Bugün yaşananları anlamak için, 1948 yılından günümüze kadar olan süreci incelemek, bize yeterli bir perspektif sunacaktır. İkinci Dünya Savaşı'nı kazanmış olsa da askeri ve ekonomik olarak yorgun düşen Büyük Britanya, Filistin Mandası'ndan çekilmeye karar vermişti. Bu kararın hemen ardından, 14 Mayıs 1948'de İsrail Devleti'nin kuruluşu ilan edildi ve sadece bir gün sonra, Mısır, Ürdün, Suriye ve Irak, İsrail'e savaş ilan ettiler. Bu savaş, birçok Filistinli Müslüman'ın göç etmesine ve maalesef birçoklarının hayatını kaybetmesine yol açan bir sürecin sadece başlangıcıydı.

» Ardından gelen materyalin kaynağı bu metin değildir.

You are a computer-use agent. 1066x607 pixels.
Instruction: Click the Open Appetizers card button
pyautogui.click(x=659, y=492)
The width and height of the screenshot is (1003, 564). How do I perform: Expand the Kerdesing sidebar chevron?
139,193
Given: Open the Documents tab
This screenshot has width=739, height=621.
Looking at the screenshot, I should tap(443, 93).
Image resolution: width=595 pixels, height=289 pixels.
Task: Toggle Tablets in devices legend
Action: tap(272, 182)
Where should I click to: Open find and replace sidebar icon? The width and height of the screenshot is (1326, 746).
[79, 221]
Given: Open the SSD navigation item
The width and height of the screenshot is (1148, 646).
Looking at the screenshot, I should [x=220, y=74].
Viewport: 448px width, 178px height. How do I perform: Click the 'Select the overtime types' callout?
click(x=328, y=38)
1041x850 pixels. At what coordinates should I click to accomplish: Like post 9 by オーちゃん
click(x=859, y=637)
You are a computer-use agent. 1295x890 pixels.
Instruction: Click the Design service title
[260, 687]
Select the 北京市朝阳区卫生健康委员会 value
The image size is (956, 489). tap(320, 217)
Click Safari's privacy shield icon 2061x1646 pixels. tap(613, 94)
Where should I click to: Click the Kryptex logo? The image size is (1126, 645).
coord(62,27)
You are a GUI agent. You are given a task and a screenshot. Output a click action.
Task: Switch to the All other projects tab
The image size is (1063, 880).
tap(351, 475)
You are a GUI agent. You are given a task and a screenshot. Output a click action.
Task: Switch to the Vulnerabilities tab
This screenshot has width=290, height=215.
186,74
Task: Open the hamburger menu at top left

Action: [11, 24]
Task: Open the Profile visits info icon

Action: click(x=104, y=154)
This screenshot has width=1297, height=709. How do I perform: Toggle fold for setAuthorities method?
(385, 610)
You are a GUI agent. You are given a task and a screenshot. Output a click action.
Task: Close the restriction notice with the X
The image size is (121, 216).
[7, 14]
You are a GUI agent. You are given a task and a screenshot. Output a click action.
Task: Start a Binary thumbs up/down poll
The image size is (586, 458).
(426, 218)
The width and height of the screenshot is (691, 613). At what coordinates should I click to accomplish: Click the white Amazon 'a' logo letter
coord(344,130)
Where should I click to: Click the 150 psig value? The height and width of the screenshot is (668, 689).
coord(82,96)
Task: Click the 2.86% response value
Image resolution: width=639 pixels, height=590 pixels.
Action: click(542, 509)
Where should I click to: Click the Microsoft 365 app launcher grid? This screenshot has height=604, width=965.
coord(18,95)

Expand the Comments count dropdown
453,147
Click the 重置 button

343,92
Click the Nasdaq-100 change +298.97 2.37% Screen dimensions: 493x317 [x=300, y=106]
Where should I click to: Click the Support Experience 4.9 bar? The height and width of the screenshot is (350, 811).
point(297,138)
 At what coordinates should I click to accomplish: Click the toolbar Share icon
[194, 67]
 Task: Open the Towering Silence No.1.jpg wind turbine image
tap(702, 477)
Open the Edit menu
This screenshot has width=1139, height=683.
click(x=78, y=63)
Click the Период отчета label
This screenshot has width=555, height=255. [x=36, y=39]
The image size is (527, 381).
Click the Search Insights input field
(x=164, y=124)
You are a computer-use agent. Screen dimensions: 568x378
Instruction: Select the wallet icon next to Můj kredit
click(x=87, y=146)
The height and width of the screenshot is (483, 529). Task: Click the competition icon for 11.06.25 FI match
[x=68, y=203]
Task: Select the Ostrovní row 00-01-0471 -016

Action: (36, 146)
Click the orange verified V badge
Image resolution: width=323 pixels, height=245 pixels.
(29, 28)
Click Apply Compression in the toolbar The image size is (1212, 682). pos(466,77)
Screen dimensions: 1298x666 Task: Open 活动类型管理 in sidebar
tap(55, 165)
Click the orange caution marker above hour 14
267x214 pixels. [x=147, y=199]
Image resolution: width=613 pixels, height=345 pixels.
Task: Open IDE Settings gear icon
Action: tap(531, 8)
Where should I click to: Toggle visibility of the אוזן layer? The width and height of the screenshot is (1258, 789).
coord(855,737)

Günümüzde İsrail'in işgali altındaki Gazze Şeridi, 360 km2 gibi çok küçük bir alanda, adeta bir insan yığını gibi 2 milyon civarında insana ev sahipliği yapmakta. Kişi başına milli gelirin sadece 600 dolar civarında olduğu bu topraklarda, nüfusun yarısı 14 yaşın altında ve bu çocukların eğitime ulaşması ise neredeyse bir mucize gerektiriyor. Batı Şeria da benzer bir tablo çiziyor; yaklaşık 2,5 milyon nüfus, kişi başına sadece 1.100 dolar milli gelir ile fakirliğin ve çaresizliğin bir sembolü adeta. Öbür taraftan İsrail ise; 9,5 milyon nüfusu, kişi başına 42.500 dolar milli geliri, yüksek okur-yazarlık oranı ve Nobel ödüllü bilim insanlarıyla bir başka dünyanın kapılarını aralıyor.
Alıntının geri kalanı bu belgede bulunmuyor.